Dr. Goldmann wrote, “It is the very uniqueness of the Jewish problem and of the Zionist idea as its solution which, in the last analysis, makes me doubt whether the creation and existence of a Jewish state no different in structure and character from any other state can be the real implementation of Zionism.” Continuing, he stated, “More and more…I am coming to the conclusion that Israel cannot be one of the more than a hundred so-called sovereign national states as they exist today and that, instead of relying primarily and exclusively on its military and political strength, it should be merely accepted but guaranteed de jure and de facto, by all peoples of the world including the Arabs, and put under the permanent protection of all mankind.”

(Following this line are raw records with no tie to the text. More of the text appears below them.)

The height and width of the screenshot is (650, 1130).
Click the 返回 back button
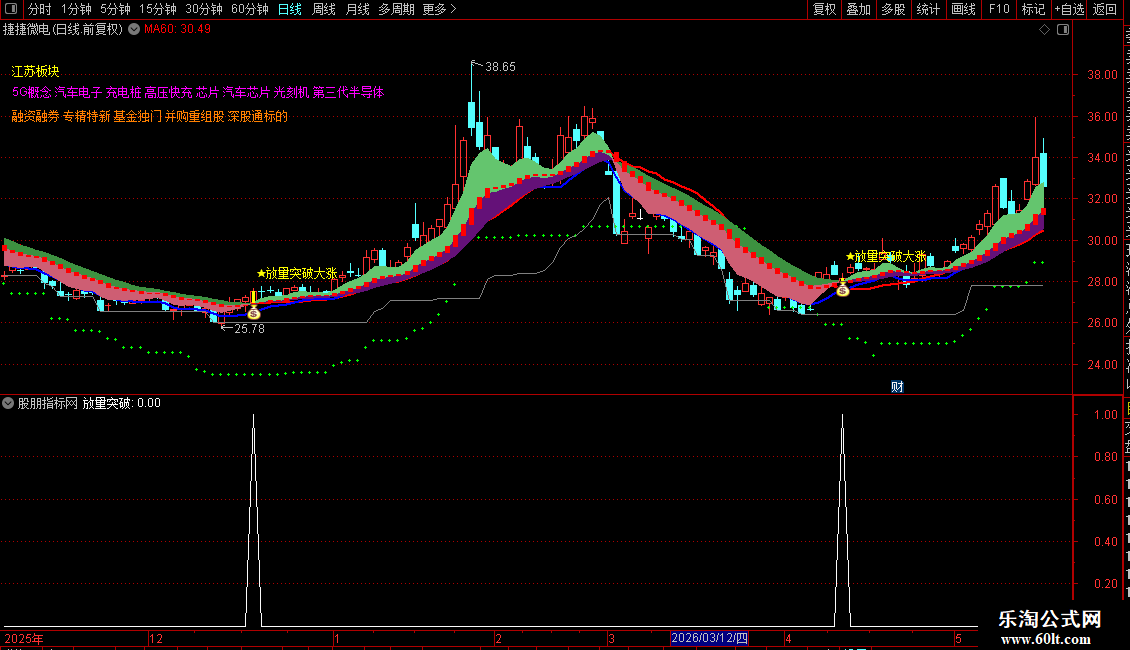point(1105,9)
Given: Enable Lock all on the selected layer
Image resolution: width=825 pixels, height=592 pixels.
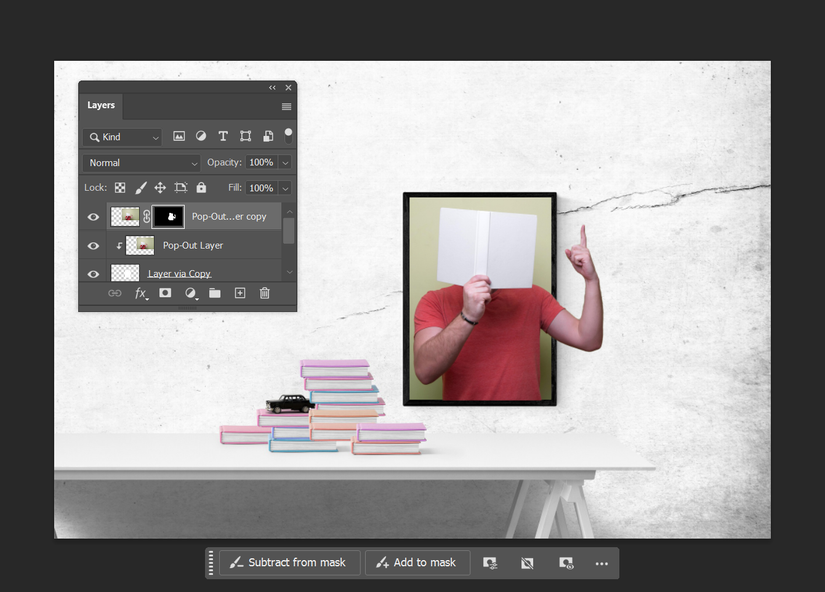Looking at the screenshot, I should point(201,187).
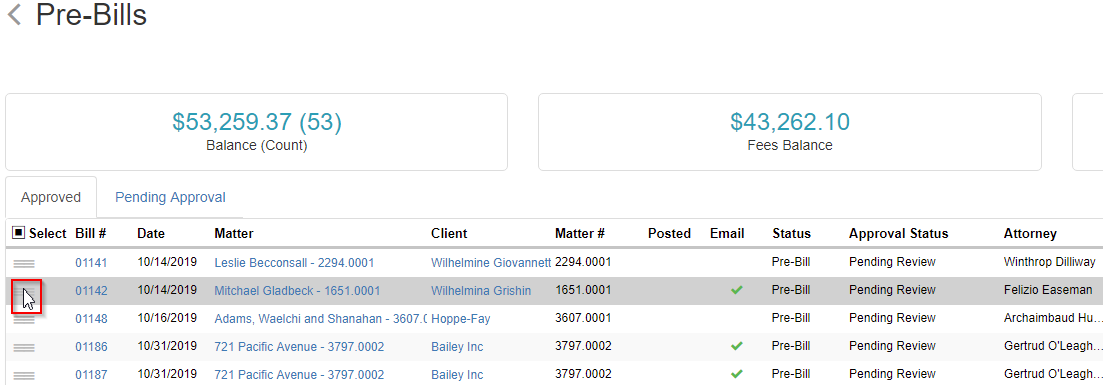Open bill number 01141 link
1103x385 pixels.
click(91, 263)
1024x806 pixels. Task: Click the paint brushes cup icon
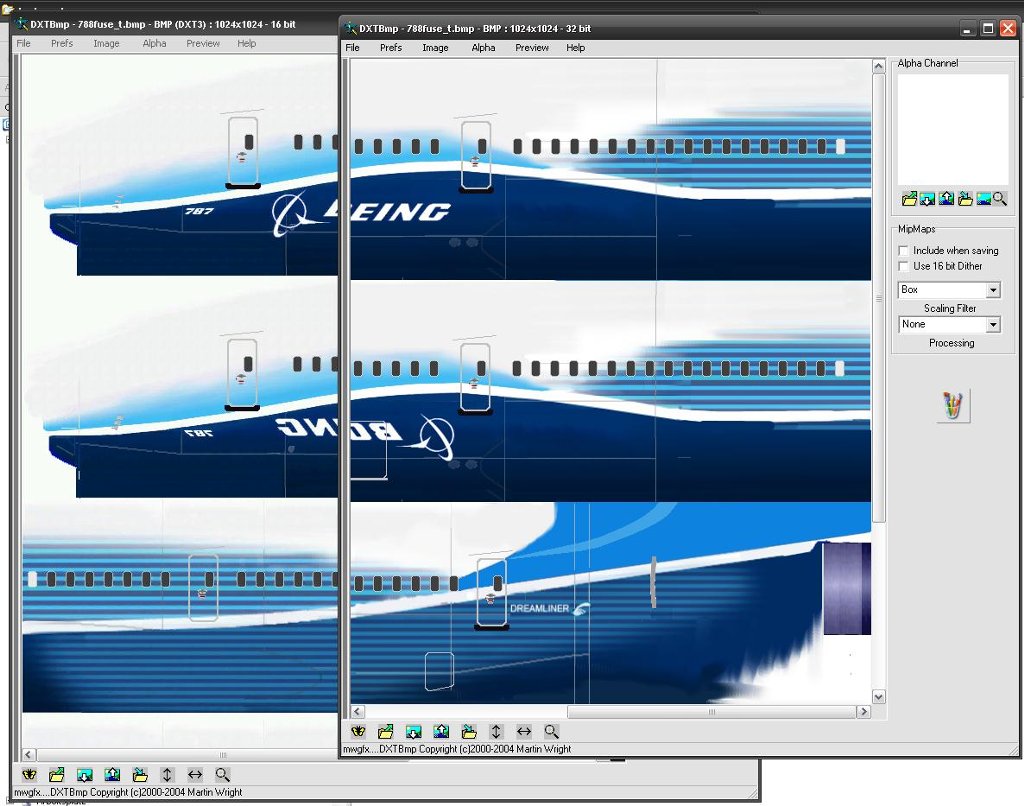(x=952, y=405)
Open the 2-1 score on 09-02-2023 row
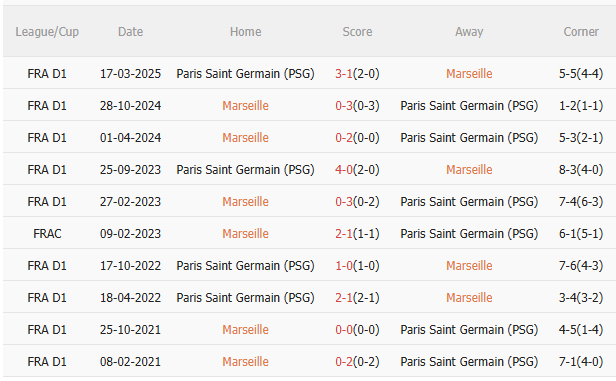Viewport: 616px width, 381px height. click(344, 234)
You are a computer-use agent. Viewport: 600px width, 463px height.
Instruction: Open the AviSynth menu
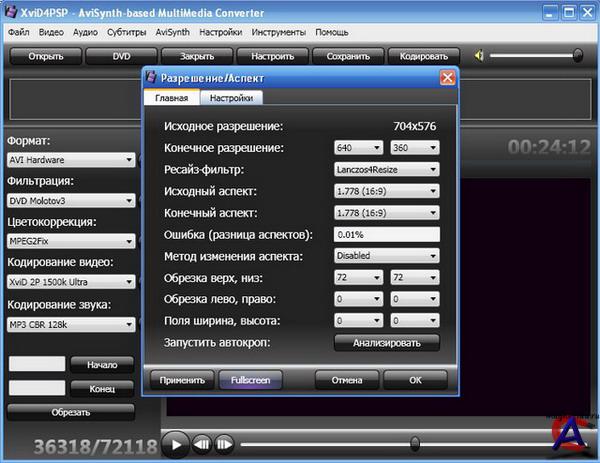(172, 32)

He said that the two problems that in the long run will decide the destiny of Israel are its relations with the Arab world and its relations with diaspora Jewry. “The Arab world regards Israel as a foreign element in its midst and refuses to accept its existence. This feeling is growing with every new Israeli victory, so as to compensate for the Arab sentiment of humiliation and inferiority…The hope of some Israeli leaders that time is on their side and that the Arabs, recognizing Israel’s military capability, will be more ready to accept the fait accomplish of its existence, seems to me based on very tenuous assumptions,” Dr. Goldmann wrote. Regarding world Jewry, Dr. Goldmann maintained that there was not likely to be massive immigration to Israel from the free countries of the West and he doubted that a major part of Russian Jewry would go to Israel even if the Soviets lifted the impediments to emigration. If Israel is to fulfill its historical task of securing Jewish survival all over the world, it must “become the center of attraction, the greatest challenge for the best, most idealistic elements of the young generation which is in great danger of largely being lost to the Jewish people within a few decades,” he said. “An Israel at war, in permanent mobilization, cannot become this center…”

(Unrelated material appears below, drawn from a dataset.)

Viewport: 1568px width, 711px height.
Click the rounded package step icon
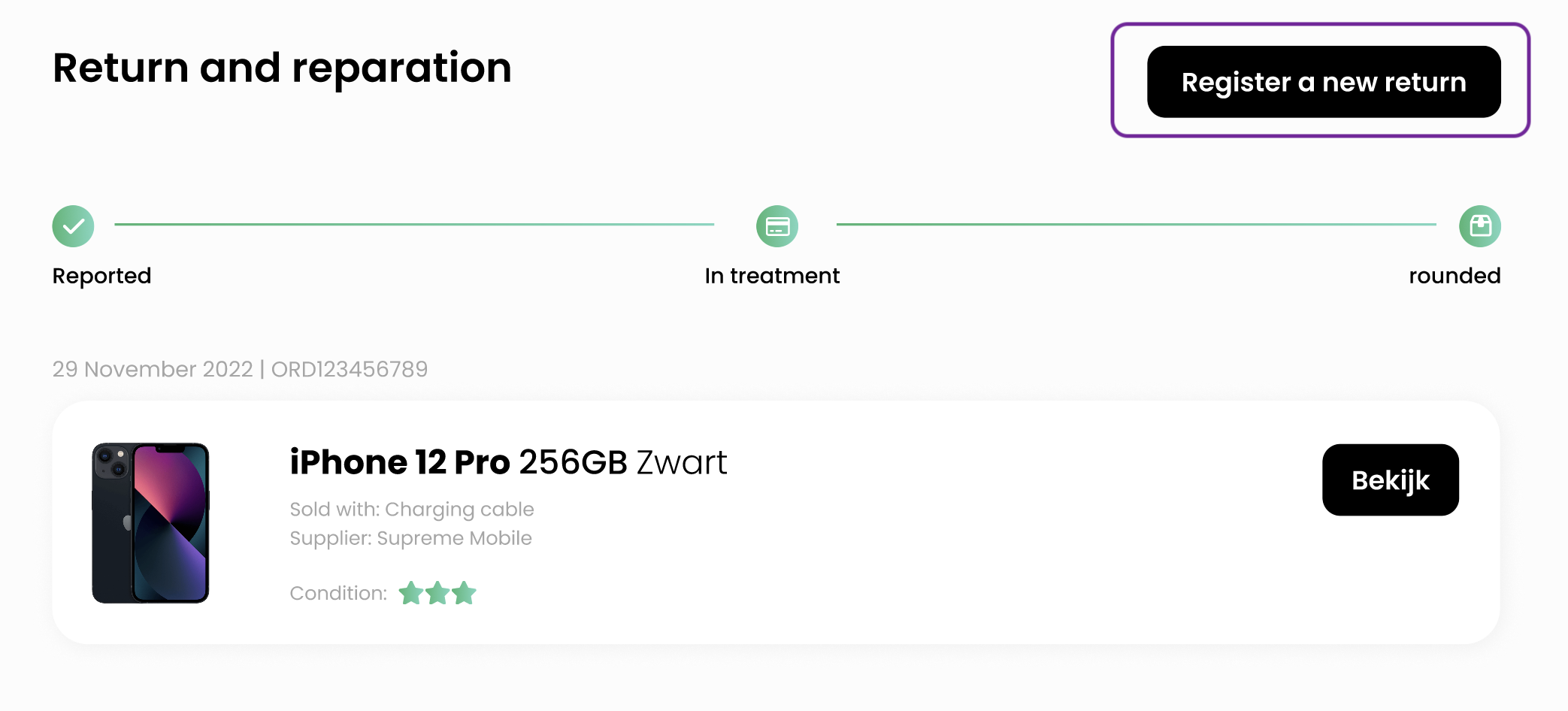pyautogui.click(x=1479, y=226)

Another “negative consequence of this permanent state of war is that in many parts of the world it is the reactionary, nationalistic groups which have become the sponsors and admirers of Israel, whereas large parts of the progressive world have become disappointed and antagonistic to Israel,” Dr. Goldmann said. He observed that the proposed neutralization of Israel would have important consequences for the character and activities of the State. “Neutralization may even mean that a permanent, symbolic international force may have to be stationed in the state of Israel, so that any attack on it would imply an attack on all the states guaranteeing Israel’s existence and neutrality and participation in this international force.” Dr. Goldmann envisioned a neutral Israel as a nation that could devote the full force of its creative talents and resources to economic, cultural and spiritual pursuits. Dr. Goldmann suggested that such neutralization could be the basis for an Arab-Israeli settlement and peace. He stated that nothing could be done to implement his concept of a neutral Israel before the current state of war is ended by some kind of agreement between Israelis and Arabs. But Dr. Goldmann believes that if his concept should be accepted it would influence the character of the settlement of the present conflict.